Some services run really good behind a reverse proxy on 443, but some others can really become an hassle… And sometimes just opening other ports would be easier than to try configuring everything to work through 443.
An example that comes to my mind is SSH, yeah you can use SSLH to forward requests coming from 443 to 22, but it’s so much easier to just leave 22 open…
Now, for SSH, if you have certificate authentication or a strong password, I think you can feel quite safe, but what about other random ports? What risks I’m exposing my server to if I open some of them when needed for a service? Is the effort of trying to pass everything through 443/80 worth it?
It’s not so much about the ports, its about what you’re running that’s accessible to the public.
If you have a single website on 443 and SSH on 22 (or a non-standard port like 6543) you’re generally considered safe. This is 2 services and someone would need to attack one of the two to get in.
If you have a VPN on 4567 and everything behind the VPN then someone would need to hack the VPN to get in.
If you have 100 different things behind 443 then someone just needs to find a hole in one to get in.
Generally ssh, nginx, a VPN are all safe and they should be on their own ports.
Sorry to nitpick but I feel like beimg precise here is important. Nginx is a project, ssh a protocol and VPN an overlay network, so more of a concept. All 3 can be run somewhere on the spectrum between quite secure and super insecure. Also safe and secure are two different things, I guess you meant secure so no big deal.
Exposing SSH is not recommended, it’s a hot attack target. Expose a VPN and use that to SSH in.
Or use port-knocking for SSH.
While this helps getting volume down it just adds a layer of obscurity and the service behind should still be treated and maintained as if it was fully public-facing.
I think people get too defensive about security by obscurity not being security. It’s still better for things to be obscure, it’s just not sufficient. A hidden lock to open a door is marginally better than a lock on the door. A hidden button to open a door isn’t secure though, of course.

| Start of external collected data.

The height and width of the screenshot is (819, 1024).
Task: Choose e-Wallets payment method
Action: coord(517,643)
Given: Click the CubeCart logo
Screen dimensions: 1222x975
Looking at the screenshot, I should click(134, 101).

But at the same time, I fully understand why it’s stressed so much. People tend to make analogies in their mind to the physical world. The digital world is so different though. An example I use often is you can’t jiggle every doorknob in the world to see if it’s unlocked, but it’s (relatively) easy to check every IPv4 address for an open port to some database with default credentials.

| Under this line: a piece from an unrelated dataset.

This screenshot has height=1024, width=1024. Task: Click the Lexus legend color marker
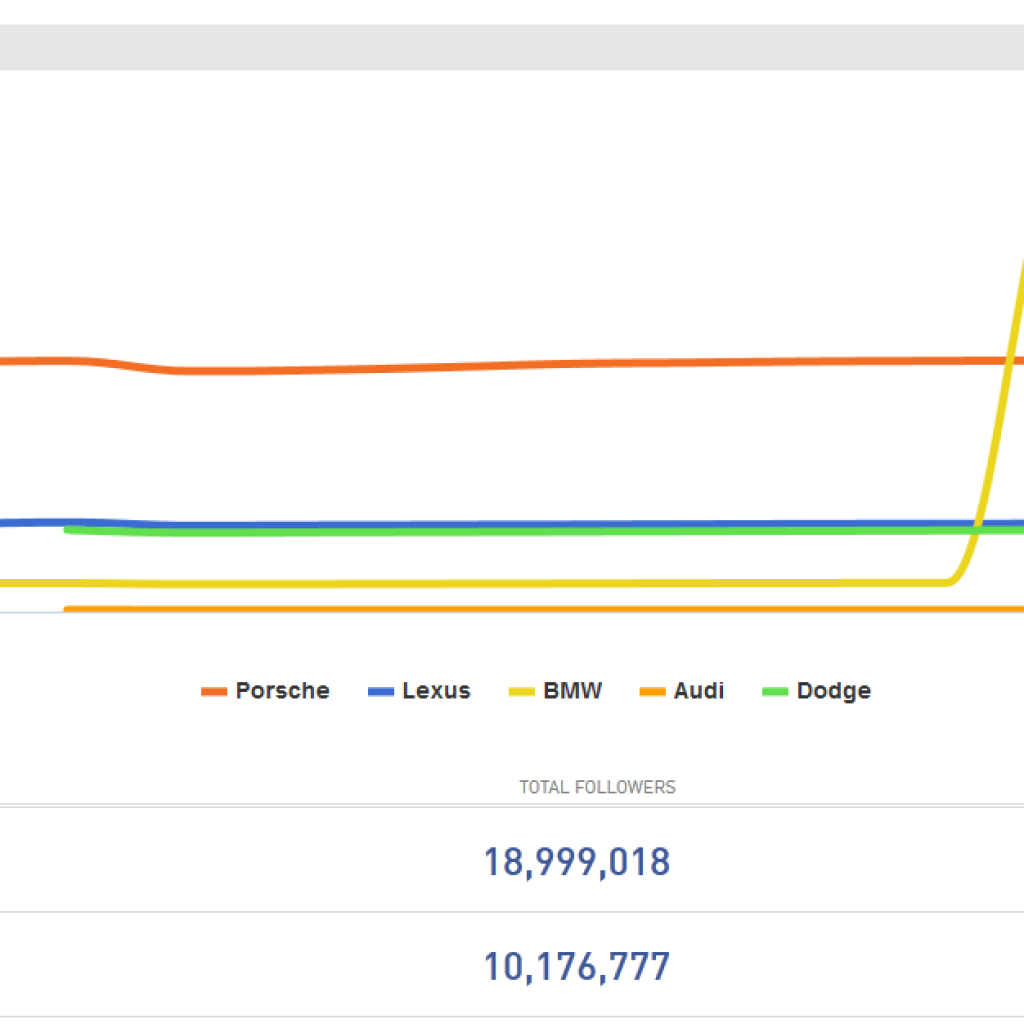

Security through obscurity is hammered into newbies as being bad because it’s often a “quicker and easier” solution and we don’t want anyone thinking they could just do that and be done with it.
You have to learn the proper way to do it; obscurity only buys you time. Maybe.
while the most bare bones knocking implementation may be classed as obscurity, there’s certainly plenty of implementations which i wouldn’t class as obscurity.
Does this method use a cryptographically secure secret which is transmitted encrypted? If not, it is obscurity. If yes, just use normal secure authentication if your goal is security. If you want to get volume down and maybe reduce your risk, feel free to use such things but you should not apply the security label to it.
would you classify out of band whitelisting by IP (or other session characteristic[s]) as having no security merit whatsoever?
would you classify it as purely a decision regarding network congestion & optimisation?
you’re ofc free to define these things however you wish, but in a form which is helpful to OP’s question i’m not sure i follow you.
I just wanted to make clear that port knocking is obscurity and maintaining and configuring your still public facing services in a secure manner is essential. There are best practices which I did not define and are applicable here.
If you whitelist your IP that of course helps but I am not sure what that has to do with port knocking. Whitelisting an IP after it knocked right, that would be obscurity. Whitelisting an IP after it authenticated through a secure connection with secure credentials? Why not just use VPN?
I am also not directly commenting on OPs question, as I try to tackle missconceptions in the comments.
if you can’t work out what knocking might have to do with whitelisting then i’m not sure what you hoped to contribute towards reducing misconceptions in the conversation
Everything you expose is fine until somebody finds a zero day.
Everything these days is being built from a ton of publically maintained packages. All it takes is for one of those packages to fall into the wrong hands and get updated which happens all the time.
If you’re going to expose web yourself, use anubus and fail2ban
Put everything that doesn’t absolutely need to be public open behind a VPN.
Keep all of your software updated, constant vigilance.